Barcarolo R, Anklam E
European Commission, DG Joint Research Centre, Institute for Health and Consumer Protection, Ispra, Italy.
J AOAC Int. 2001 Sep-Oct;84(5):1485-9.
A simple and rapid gas chromatographic (GC) method was developed for the detection of cocoa butter equivalents (CBEs) in cocoa buffer (CB). It is based on the use of a 5 m nonpolar capillary column for the separation of the main triglycerides of CB according to their acyl/carbon numbers. The GC procedure was optimized to avoid thermal degradation of the triglycerides. By computing the ratio C54/C50 and (C54/C50) x C52 and by 2-dimensional plotting of these values, authentic CB samples were clearly distinguished from samples containing various CBEs. The detection of little as 1% CBE in CB (corresponding to about 0.3% CBE in chocolate) in a model system was shown to be possible. Under real conditions, for a wide range of CBs, about 2.5% CBEs in CB were detected. With this method, quantitation was possible at a concentration of 5% CBEs in CB mixtures, which corresponds to around 1% in chocolate; this value is far below the maximum level of 5% CBEs allowed to be added to chocolate.
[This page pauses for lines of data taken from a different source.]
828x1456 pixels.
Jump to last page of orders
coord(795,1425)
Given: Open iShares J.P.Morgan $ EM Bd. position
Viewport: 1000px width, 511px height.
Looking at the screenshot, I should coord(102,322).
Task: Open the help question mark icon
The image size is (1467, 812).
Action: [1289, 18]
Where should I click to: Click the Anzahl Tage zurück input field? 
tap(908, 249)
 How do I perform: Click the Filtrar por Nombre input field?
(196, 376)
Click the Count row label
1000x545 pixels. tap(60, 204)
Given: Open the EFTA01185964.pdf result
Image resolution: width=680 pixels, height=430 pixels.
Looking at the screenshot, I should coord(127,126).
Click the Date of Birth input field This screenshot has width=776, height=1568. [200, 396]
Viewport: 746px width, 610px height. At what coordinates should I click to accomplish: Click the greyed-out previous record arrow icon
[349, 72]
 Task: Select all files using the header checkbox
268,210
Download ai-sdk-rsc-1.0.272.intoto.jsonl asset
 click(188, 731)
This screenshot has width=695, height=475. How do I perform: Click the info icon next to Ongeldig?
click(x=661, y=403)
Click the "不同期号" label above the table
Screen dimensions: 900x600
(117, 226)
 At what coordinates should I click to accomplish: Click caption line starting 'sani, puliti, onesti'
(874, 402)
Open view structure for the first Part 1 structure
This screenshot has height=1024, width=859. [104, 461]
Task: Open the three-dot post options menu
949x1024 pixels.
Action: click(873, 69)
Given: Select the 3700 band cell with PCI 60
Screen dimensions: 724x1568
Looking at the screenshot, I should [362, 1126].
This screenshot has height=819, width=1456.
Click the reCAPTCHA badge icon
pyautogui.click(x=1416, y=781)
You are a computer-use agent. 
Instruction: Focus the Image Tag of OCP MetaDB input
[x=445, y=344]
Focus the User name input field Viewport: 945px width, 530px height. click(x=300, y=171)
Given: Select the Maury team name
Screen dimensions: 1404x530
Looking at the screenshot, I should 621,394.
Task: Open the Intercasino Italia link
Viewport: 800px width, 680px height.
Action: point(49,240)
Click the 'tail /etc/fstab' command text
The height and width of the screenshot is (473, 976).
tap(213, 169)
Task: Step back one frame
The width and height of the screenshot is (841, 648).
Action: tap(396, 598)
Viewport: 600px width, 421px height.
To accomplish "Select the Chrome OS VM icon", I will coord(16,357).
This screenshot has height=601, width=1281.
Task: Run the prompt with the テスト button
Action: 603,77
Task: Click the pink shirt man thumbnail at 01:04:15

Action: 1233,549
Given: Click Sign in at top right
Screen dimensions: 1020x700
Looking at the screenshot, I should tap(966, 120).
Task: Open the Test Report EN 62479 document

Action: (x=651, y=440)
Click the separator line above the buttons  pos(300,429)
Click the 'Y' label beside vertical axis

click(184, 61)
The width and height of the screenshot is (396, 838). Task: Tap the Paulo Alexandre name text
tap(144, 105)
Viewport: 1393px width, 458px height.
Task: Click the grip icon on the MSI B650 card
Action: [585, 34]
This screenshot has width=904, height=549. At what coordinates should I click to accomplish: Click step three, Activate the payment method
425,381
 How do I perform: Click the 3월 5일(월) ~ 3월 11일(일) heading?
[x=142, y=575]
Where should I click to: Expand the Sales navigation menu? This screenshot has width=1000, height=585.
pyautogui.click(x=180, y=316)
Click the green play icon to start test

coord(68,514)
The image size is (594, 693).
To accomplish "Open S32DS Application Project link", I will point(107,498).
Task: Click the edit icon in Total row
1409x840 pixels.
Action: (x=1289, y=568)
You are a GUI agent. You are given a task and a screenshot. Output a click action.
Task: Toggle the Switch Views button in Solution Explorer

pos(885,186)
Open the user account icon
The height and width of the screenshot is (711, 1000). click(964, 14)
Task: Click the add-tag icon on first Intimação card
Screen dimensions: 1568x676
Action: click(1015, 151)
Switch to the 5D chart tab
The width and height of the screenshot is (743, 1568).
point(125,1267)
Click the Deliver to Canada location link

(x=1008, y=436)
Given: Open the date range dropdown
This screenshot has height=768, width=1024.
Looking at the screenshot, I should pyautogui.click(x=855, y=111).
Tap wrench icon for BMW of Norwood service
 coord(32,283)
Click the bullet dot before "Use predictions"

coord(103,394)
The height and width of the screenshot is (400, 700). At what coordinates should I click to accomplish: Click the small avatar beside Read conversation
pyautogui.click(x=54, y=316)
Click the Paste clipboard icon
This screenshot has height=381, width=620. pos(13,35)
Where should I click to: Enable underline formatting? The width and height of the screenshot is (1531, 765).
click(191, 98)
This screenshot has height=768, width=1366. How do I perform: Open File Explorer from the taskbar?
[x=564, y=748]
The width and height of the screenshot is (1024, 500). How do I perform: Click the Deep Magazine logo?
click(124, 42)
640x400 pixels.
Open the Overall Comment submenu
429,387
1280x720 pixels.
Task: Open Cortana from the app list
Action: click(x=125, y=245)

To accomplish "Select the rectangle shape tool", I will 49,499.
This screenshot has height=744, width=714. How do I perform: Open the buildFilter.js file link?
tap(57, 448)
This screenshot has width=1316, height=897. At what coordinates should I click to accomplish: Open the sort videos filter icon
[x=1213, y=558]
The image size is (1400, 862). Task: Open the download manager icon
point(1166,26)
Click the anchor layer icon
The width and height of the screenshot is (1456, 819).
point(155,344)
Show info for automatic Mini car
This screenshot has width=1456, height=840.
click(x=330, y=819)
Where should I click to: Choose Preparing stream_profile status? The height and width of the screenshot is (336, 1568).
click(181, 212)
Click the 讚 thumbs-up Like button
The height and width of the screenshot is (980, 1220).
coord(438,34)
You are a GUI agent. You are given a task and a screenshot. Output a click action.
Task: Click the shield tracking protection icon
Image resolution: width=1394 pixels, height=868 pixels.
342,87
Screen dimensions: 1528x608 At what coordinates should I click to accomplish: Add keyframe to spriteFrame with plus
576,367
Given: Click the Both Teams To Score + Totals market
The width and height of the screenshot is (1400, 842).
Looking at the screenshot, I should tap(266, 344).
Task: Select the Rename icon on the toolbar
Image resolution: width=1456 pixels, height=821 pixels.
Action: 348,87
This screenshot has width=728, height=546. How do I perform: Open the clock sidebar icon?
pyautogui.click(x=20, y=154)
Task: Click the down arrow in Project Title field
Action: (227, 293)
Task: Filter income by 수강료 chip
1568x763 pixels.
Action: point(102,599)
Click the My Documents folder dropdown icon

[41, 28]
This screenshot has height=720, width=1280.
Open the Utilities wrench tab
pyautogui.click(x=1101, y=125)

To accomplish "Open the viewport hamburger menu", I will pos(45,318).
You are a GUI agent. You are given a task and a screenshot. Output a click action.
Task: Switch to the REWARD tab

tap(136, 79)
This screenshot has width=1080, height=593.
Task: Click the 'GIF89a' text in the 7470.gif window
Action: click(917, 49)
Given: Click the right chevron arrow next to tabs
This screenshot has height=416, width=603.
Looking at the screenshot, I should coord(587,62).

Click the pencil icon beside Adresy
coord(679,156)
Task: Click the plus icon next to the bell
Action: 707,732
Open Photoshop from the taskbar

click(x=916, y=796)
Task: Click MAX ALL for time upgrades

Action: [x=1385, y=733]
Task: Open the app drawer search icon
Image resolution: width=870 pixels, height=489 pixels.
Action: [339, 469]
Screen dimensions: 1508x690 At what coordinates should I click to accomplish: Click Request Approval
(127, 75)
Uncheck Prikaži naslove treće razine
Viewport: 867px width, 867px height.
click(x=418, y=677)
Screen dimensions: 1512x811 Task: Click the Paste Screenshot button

开发了一种简单快速的气相色谱(GC)方法,用于检测可可脂缓冲液(CB)中的可可脂等效物(CBE)。该方法基于使用一根5米长的非极性毛细管柱,根据其酰基/碳原子数分离CB中的主要甘油三酯。对GC程序进行了优化,以避免甘油三酯的热降解。通过计算C54/C50和(C54/C50)×C52的比值,并对这些值进行二维绘图,可将纯正的CB样品与含有各种CBE的样品清晰区分开来。在模型系统中,已证明能够检测出CB中低至1%的CBE(相当于巧克力中约0.3%的CBE)。在实际条件下,对于多种CB,检测到CB中约2.5%的CBE。采用该方法,可对CB混合物中浓度为5%的CBE进行定量,这相当于巧克力中约1%;该值远低于允许添加到巧克力中的CBE的最大含量5%。